:: TEXTE ::
Diego : Quel est le point commun entre tes 3 pochettes d’albums ?
Wilfried : Ah ! Mon regard direct peut-être…
Diego : Exact ! Un portrait avec des impressions différentes. Tantôt rouge, puis encadré et enfin dessiné !
Wilfried : C’est évidemment voulu ! Je souhaitais un regard direct afin que l’auditeur se plonge dans mes yeux dès la pochette. Je trouve que cela donne l’impression de s’adresser directement aux gens. Pour l’album « Will » sorti en début d’année, le dessin résume en quelques traits ma personne sans avoir de détails inutiles. En deux-trois coups de crayon, on devine qui je suis, réalisé par une artiste qui s’appelle Elo.
Diego : Comment est né le concept de l’interprétation de reprises en étant perché dans un arbre ?
Wilfried : Il s’agit de sessions live dont l’objectif est de « transporter ma bulle ». Ma solitude perchée dans un arbre qui représente l’abri, la cabane au dessus du sol qui permet de voir loin. Une symbolique terre-ciel-racines-branches très insolite et il m’arrive de faire des concerts dans les arbres. Tous ceux qui ont un arbre dans leur jardin peuvent me contacter !
Diego : Dommage je n’ai qu’un olivier à la maison ! Autre sujet relatif à une chanson, es-tu ou as-tu un bon coach pour rater sa vie ?
:::
## À FAIRE
Écrivez la suite de l'entretien avec Wilfried, juste après la dernière question de Diego.
:: LIGNES AFFICHÉES ::
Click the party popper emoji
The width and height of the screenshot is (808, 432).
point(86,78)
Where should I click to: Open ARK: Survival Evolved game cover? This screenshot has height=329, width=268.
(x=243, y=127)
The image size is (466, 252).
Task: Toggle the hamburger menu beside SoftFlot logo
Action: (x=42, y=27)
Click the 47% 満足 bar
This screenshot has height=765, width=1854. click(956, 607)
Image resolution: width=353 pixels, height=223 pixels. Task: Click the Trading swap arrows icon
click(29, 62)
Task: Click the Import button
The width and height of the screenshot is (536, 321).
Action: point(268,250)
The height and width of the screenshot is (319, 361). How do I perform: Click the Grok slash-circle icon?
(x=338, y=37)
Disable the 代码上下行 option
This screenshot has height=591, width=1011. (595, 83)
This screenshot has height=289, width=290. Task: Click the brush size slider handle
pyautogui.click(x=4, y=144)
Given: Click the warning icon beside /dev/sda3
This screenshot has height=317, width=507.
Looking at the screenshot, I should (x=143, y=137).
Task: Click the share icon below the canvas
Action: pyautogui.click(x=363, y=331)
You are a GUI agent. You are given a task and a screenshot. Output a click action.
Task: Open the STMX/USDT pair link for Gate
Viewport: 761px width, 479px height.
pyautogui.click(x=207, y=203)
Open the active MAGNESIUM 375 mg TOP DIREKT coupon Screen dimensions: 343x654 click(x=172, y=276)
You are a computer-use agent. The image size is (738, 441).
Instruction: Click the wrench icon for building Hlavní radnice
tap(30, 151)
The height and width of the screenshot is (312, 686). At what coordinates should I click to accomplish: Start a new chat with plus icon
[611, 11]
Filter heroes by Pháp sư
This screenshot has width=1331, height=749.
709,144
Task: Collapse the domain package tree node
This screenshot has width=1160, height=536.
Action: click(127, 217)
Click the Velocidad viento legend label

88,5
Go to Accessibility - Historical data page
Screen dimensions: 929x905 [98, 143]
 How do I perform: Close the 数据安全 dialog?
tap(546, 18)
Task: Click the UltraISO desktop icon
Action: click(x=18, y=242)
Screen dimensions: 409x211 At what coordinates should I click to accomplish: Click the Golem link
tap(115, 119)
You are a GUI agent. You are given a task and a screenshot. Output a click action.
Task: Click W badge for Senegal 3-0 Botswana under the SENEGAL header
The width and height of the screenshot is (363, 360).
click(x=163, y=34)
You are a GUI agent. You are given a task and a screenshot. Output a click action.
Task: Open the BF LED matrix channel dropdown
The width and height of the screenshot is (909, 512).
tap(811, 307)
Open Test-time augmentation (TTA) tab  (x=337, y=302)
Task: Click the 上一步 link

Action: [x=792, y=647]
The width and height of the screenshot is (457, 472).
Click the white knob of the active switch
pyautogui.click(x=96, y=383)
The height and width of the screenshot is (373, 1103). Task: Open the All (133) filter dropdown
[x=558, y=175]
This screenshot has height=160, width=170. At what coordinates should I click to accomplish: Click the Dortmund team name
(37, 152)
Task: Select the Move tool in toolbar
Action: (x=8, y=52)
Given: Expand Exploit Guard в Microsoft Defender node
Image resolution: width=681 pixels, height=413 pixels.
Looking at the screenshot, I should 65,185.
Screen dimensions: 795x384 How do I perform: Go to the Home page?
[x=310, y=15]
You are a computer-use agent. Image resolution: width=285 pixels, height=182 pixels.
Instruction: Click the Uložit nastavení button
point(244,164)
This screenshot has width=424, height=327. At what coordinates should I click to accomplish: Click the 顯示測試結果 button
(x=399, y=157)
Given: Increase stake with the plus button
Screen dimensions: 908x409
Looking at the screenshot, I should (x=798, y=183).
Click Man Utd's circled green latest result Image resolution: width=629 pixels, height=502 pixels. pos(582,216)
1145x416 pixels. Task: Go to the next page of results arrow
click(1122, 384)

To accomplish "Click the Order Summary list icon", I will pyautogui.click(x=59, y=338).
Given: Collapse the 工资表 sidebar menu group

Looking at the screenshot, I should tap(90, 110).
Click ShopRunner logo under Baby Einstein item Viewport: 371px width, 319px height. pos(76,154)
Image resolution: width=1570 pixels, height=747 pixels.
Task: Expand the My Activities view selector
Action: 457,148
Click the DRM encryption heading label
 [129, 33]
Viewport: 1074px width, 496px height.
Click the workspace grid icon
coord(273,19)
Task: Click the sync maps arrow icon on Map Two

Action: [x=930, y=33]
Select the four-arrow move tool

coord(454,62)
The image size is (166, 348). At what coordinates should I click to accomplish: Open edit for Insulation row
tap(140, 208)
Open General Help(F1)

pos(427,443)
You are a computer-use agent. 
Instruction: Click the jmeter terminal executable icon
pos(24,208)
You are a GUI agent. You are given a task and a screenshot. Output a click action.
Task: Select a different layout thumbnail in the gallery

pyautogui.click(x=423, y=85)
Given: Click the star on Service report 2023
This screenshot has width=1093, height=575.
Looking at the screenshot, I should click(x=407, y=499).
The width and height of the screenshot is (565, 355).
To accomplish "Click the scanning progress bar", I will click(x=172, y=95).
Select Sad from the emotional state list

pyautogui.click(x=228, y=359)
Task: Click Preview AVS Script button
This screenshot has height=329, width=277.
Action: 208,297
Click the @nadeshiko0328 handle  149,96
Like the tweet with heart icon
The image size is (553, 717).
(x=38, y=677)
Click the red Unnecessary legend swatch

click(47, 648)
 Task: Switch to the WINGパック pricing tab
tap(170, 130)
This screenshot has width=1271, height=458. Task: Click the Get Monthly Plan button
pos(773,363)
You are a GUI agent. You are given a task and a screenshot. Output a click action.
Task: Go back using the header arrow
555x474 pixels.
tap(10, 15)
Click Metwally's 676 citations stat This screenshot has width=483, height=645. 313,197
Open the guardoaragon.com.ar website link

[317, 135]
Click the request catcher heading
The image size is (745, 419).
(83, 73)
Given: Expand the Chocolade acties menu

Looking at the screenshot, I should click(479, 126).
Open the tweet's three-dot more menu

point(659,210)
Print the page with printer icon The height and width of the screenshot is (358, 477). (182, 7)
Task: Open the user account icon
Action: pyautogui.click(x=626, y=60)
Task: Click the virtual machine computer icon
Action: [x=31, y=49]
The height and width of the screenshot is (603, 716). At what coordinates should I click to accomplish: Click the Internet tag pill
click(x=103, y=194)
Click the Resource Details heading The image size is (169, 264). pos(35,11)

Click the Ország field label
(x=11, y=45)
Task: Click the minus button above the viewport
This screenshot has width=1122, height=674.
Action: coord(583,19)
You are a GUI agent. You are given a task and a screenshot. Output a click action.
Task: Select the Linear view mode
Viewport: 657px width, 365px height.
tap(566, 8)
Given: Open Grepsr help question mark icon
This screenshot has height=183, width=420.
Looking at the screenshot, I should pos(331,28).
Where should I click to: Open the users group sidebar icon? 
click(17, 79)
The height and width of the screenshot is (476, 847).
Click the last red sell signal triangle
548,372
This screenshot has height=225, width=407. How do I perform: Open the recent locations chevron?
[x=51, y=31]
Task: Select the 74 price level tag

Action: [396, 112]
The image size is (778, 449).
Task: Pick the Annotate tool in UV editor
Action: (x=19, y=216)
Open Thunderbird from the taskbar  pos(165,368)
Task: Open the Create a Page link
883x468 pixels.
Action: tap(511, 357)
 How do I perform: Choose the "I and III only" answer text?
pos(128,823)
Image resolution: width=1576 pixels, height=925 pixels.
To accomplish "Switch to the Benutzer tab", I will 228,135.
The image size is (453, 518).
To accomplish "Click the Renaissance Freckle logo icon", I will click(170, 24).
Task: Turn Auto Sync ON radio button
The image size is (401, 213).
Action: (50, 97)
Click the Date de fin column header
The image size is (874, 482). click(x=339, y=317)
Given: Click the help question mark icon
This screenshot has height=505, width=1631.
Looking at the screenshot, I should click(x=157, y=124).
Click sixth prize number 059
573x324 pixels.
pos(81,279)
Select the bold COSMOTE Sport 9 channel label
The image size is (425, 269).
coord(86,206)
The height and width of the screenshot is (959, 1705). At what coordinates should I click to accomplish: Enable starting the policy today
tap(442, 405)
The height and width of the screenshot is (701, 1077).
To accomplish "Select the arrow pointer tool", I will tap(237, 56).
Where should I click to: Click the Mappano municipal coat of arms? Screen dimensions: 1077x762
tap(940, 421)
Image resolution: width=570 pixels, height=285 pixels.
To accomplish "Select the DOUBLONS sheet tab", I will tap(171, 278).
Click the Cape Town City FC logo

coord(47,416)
:::
## RÉPONSE
Wilfried : J’essaie d’être un bon coach pour rater ma vie mais j’ai un bon coach… rater sa vie questionne sur réussir sa vie et qu’est ce qu’un échec ? Privilégier la réussite personnelle, la satisfaction, l’épanouissement à la réussite matérielle est une doctrine que j’essaie d’inculquer à mes enfants. Cela me vient de mon beau-père George qui est cité dans mon spectacle et est probablement ma plus grande influence dans la vie après mes parents. Ce serait lui mon coach de vie.
Diego : As-tu un rituel avant d’entrer sur scène ?
Wilfried : Non. Depuis le temps que je monte sur scène avec les mêmes personnes, la satisfaction des retrouvailles me suffit. Comme un rituel… à une époque on se disait : « Allez, que du bon football ! »
Diego : Pour finir, quels sont tes meilleurs concerts vécus en tant que spectateur ?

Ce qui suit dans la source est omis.